The output should consist solely of the line containing "お気に入りに追加 (419, 329)" and all lines after it through the final line of the entries below, reproduced exactly.
RECORDS FOR THIS EXERCISE section start
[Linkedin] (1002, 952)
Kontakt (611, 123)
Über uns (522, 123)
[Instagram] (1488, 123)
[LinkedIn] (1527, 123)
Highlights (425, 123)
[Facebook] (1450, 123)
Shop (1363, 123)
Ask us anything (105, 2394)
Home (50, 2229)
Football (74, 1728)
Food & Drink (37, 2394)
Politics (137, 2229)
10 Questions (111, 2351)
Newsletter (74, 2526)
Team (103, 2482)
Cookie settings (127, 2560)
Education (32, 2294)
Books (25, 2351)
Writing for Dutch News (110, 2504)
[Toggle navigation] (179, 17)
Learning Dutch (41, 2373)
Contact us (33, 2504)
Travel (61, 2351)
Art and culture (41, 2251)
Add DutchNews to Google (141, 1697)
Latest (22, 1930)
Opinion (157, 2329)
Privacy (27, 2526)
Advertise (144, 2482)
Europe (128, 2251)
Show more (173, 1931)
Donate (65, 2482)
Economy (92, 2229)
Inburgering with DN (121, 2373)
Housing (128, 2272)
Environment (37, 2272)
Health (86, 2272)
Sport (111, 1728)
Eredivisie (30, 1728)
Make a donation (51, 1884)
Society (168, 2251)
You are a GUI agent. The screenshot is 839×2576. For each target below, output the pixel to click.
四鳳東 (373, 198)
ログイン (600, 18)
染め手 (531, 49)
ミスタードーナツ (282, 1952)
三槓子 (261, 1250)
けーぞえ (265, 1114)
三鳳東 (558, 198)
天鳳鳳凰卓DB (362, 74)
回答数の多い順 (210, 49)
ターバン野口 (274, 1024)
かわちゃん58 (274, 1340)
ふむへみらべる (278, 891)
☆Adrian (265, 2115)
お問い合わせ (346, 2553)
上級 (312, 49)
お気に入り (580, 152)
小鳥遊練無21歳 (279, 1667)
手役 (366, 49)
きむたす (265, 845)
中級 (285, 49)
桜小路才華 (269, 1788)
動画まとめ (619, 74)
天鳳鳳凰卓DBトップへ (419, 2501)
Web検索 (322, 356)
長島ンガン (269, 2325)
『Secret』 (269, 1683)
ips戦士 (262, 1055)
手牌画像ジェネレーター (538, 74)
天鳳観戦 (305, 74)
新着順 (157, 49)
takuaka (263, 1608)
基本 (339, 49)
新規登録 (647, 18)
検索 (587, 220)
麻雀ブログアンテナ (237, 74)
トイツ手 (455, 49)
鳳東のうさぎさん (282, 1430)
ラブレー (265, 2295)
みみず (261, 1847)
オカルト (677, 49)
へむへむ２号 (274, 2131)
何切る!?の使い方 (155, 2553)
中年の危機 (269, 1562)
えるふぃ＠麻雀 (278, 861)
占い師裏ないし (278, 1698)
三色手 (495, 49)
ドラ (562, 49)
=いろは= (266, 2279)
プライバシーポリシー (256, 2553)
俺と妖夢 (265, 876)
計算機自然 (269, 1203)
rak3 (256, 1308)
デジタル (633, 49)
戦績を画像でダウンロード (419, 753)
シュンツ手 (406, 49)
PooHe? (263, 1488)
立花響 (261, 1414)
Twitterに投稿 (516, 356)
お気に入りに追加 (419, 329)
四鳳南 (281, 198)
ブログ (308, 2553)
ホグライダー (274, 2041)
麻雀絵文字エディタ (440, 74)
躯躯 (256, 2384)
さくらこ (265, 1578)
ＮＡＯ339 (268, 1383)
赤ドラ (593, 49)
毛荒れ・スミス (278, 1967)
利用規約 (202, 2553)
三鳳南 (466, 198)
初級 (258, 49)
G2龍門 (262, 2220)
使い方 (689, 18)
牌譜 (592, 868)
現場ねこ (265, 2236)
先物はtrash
RECORDS FOR THIS EXERCISE section end
## [ANSWER SECTION]
お気に入りに追加 (419, 329)
四鳳南 (281, 198)
ブログ (308, 2553)
ホグライダー (274, 2041)
麻雀絵文字エディタ (440, 74)
躯躯 (256, 2384)
さくらこ (265, 1578)
ＮＡＯ339 (268, 1383)
赤ドラ (593, 49)
毛荒れ・スミス (278, 1967)
利用規約 (202, 2553)
三鳳南 (466, 198)
初級 (258, 49)
G2龍門 (262, 2220)
使い方 (689, 18)
牌譜 (592, 868)
現場ねこ (265, 2236)
先物はtrash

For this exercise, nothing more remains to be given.